Don’t close your eyes to the suffering
“If we allow the suffering of others to be suffocated and hidden, then history is destined to repeat itself – Glazer said in Rome, thinking about the actual situation in the Middle East – The Holocaust passes through the film. We don’t see it, only with our mind’s eye, only with sounds and noises we imagine that suffering. I wanted to make this film intensely modern just because only in this way can that vicious cycle of violence be stopped. We cannot dissociate ourselves from that suffering like this family does, we must understand that it is something present and not so distant”.
A film also for young generation
“I hope young people see the film, they are the future. I know there are young people who saw it and had a reaction emotionally. They need to know what happened behind that wall. It is not difficult to perceive human suffering”, director added.
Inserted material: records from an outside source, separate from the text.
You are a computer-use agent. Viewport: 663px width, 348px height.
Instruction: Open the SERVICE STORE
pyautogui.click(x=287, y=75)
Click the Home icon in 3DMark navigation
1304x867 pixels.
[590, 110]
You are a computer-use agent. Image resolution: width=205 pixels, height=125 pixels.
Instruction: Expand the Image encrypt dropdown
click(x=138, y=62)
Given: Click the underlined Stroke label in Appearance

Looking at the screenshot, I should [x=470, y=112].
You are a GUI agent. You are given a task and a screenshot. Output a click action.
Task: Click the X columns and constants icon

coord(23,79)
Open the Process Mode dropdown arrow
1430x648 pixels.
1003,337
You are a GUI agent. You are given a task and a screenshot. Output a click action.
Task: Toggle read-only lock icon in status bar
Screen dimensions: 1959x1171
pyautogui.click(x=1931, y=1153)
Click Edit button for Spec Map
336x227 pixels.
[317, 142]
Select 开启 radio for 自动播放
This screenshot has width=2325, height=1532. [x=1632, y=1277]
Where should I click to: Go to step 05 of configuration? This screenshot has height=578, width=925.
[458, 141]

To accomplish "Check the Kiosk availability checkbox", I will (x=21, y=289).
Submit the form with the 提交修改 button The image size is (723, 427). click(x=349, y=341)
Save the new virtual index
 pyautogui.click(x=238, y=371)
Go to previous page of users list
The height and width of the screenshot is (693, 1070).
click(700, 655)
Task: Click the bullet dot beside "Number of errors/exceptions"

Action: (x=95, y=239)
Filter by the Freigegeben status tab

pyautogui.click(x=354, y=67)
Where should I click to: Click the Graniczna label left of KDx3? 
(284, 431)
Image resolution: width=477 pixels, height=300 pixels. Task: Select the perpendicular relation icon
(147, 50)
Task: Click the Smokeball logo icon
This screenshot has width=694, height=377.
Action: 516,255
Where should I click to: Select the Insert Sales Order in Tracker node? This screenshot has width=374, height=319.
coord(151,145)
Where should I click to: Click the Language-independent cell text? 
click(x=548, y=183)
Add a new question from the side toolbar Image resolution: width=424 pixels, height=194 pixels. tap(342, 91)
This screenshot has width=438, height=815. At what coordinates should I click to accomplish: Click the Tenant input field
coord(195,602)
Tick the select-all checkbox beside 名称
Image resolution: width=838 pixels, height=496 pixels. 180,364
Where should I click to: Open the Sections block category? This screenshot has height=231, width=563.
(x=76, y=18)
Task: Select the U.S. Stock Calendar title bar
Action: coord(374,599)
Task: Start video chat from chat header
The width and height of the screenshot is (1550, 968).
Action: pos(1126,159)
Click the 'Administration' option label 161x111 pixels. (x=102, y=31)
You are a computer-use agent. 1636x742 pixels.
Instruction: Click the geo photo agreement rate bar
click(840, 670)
Not monster, but human beings
During the nine-year making of the film, Glazer thought about who these people were: “Like us – answered – They wanted a nice home, healthy and strong children. They weren’t monsters, even though I thought they were. They were human beings, like us, and they committed atrocities that we could do too”.
Plot
A happy family along a flowery riverbank in the summer, tow-headed tykes splashing in the water. Sunset: back to the house, a pretty, spacious abode with a small pool, a greenhouse, a garden, the help on hand. A tall wall cannot conceal a dull roar audible, especially at night; thick black smoke fills the sky and ash coats the ground. After Birth and Under the Skin, Jonathan Glazer adapts the marvelous 2014 novel by the late Martin Amis for his new film of the same name and boils it down to the essence: the uneventful family life of Rudolf Höß, commandant at the Auschwitz concentration camp, and his wife Hedwig, their routine untouched by the monstrousness underway over the wall.